▸ Data for the task
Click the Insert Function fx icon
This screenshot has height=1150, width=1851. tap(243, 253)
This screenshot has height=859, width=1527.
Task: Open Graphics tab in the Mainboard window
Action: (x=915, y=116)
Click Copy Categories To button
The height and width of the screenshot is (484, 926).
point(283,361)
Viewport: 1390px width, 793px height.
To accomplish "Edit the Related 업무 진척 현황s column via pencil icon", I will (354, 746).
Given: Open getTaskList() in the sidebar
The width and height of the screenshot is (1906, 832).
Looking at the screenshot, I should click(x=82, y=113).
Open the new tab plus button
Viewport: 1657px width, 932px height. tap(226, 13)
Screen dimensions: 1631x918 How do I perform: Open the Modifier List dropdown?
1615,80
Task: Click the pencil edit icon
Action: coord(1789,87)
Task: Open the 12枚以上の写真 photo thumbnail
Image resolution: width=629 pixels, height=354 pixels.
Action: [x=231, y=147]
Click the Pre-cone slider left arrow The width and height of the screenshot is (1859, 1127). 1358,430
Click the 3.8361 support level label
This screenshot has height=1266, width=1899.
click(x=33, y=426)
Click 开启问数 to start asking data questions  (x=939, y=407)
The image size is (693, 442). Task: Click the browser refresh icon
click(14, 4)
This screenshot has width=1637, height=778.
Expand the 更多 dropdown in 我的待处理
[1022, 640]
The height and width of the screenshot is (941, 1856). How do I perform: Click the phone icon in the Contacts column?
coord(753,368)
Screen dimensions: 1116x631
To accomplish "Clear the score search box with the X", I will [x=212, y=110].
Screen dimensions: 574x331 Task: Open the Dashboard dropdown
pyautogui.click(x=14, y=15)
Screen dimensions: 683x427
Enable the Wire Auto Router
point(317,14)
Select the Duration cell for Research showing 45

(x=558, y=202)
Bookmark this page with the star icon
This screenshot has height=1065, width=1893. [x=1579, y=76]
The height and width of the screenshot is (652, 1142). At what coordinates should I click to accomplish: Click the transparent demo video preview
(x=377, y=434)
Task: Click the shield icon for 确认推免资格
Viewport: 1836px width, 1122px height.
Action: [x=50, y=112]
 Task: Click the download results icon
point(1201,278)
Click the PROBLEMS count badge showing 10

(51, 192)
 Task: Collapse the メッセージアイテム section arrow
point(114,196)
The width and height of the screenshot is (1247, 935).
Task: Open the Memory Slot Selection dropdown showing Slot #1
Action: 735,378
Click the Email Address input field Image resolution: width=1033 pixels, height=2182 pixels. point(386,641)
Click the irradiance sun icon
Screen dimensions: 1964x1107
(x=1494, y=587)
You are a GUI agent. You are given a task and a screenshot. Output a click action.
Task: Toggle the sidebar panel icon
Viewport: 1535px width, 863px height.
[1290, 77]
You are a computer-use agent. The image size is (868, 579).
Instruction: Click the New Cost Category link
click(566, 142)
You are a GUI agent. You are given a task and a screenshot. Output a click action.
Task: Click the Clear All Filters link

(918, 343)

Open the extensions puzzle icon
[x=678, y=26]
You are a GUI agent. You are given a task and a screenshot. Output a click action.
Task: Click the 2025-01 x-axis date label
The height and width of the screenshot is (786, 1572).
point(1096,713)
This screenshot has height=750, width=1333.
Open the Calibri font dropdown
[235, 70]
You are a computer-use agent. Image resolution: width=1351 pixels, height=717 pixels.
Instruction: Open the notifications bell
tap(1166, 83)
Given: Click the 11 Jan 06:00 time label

▸ Exercise goal
Check each line of the records for the string "will" and state how many lines contain it. Give only the number.

▸ Solution for this exercise
2